I'm writing a Feature test for an API and I want to test custom auth logic.
I know that when I call the login API endpoint, Laravel caches the fact that the user is logged in so the next API call in the test would consider the user already authenticated...
So for one test, how do I disable this Laravel magic of auth caching so I can manually provide the Bearer auth token to check if my custom authentication logic works?
I'm thinking something along the lines of clearing the guards in AuthManager, or clearing AuthManager entirely so Laravel would be force to reinitialize it.

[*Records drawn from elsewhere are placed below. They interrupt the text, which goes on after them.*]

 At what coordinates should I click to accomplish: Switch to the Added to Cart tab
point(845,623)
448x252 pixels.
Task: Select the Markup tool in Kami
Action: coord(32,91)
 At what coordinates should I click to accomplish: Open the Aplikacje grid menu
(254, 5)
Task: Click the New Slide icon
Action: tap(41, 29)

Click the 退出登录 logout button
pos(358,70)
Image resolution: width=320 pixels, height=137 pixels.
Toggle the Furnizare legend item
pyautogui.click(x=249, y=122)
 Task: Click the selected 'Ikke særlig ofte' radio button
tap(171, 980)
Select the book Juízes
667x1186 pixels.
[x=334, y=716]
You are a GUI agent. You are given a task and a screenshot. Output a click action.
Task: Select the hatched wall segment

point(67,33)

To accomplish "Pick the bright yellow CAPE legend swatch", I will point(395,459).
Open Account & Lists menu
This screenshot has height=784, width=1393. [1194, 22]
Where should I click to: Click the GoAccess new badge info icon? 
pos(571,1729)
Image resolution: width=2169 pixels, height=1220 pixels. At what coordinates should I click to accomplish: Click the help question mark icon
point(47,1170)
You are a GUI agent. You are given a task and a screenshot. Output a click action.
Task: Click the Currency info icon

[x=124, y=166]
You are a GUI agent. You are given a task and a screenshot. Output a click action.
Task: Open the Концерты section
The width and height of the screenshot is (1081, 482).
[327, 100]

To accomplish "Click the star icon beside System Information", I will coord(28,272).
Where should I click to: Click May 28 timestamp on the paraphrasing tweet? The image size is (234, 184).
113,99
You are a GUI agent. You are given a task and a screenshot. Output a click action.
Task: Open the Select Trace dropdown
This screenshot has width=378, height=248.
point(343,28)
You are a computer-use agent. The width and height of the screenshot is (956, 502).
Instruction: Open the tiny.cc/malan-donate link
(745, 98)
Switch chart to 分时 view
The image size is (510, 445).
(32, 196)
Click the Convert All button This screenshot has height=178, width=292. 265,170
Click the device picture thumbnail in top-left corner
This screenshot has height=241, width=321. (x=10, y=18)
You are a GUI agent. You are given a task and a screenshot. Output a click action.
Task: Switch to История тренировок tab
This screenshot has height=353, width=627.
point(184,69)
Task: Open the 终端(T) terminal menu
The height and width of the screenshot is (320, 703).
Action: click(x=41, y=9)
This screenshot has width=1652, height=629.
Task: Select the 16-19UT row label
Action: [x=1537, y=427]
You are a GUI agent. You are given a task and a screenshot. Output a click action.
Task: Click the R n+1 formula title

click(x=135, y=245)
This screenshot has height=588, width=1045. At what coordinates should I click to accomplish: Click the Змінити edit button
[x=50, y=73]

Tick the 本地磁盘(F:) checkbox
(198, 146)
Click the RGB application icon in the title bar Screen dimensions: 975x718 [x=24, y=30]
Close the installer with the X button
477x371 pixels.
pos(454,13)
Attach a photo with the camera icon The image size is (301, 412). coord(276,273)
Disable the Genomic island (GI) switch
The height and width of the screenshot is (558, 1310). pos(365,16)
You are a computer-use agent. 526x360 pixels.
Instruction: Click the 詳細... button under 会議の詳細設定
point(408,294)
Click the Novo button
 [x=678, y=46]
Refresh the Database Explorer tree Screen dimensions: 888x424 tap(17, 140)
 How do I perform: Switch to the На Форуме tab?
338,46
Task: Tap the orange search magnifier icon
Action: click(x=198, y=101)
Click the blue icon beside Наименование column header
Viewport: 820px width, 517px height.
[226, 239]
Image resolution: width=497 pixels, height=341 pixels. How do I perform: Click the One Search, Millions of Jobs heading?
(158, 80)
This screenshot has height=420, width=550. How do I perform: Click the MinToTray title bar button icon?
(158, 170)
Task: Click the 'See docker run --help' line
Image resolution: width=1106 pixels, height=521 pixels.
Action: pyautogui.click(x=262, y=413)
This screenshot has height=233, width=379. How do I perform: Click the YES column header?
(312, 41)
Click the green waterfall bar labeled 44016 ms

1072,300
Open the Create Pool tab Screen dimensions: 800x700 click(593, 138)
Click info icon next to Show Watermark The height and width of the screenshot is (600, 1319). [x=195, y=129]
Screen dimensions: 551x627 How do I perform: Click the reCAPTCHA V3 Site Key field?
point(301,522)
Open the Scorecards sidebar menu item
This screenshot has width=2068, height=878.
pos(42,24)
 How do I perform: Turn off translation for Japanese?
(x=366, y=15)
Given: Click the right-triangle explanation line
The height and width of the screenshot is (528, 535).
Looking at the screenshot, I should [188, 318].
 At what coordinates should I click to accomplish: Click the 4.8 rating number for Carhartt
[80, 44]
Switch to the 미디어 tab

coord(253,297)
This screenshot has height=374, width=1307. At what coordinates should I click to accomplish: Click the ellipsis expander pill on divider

But I'm having no luck in figuring out how to do that in a way that works.
Here's some pseudo-example code:
public function testLogin()
{
$responseData = $this->post('/login', ['email' => $this->user->email, 'password' => 'password'])->json();
$this->get('/endpoint-requiring-auth')->assertOk();
//
// $this->logicToResetAuth() ?
//
$this->get('/endpoint-requiring-auth')->assertUnauthorized();
// I want to manually have to pass the token to get it to work now.
$this->get('/endpoint-requiring-auth', ['Authorization' => "Bearer $responseData[access_token]"])
->assertOk();
}
Also the unknown reset logic should affect multiple guards.
Oh yeah, I'm writing custom logic around the JWT-Auth library.
auth()->forgetGuards();
But for JWT you may need to additionally do:
app('tymon.jwt')->unsetToken();
Or
app()->instance('tymon.jwt', null);
As ->forgetGuards() is not invented yet in this version, and guards-array is protected, do something like:
/** @var \Illuminate\Auth\AuthManager $auth */
$auth = app('auth');
$mirror = new \ReflectionObject( $auth );
$prop = $mirror->getProperty( 'guards' );
$prop->setAccessible(true);
$prop->setValue($auth, []);
$prop->setAccessible(false); // Back to protected.
But for JWT, do same as above Laravel 8 section.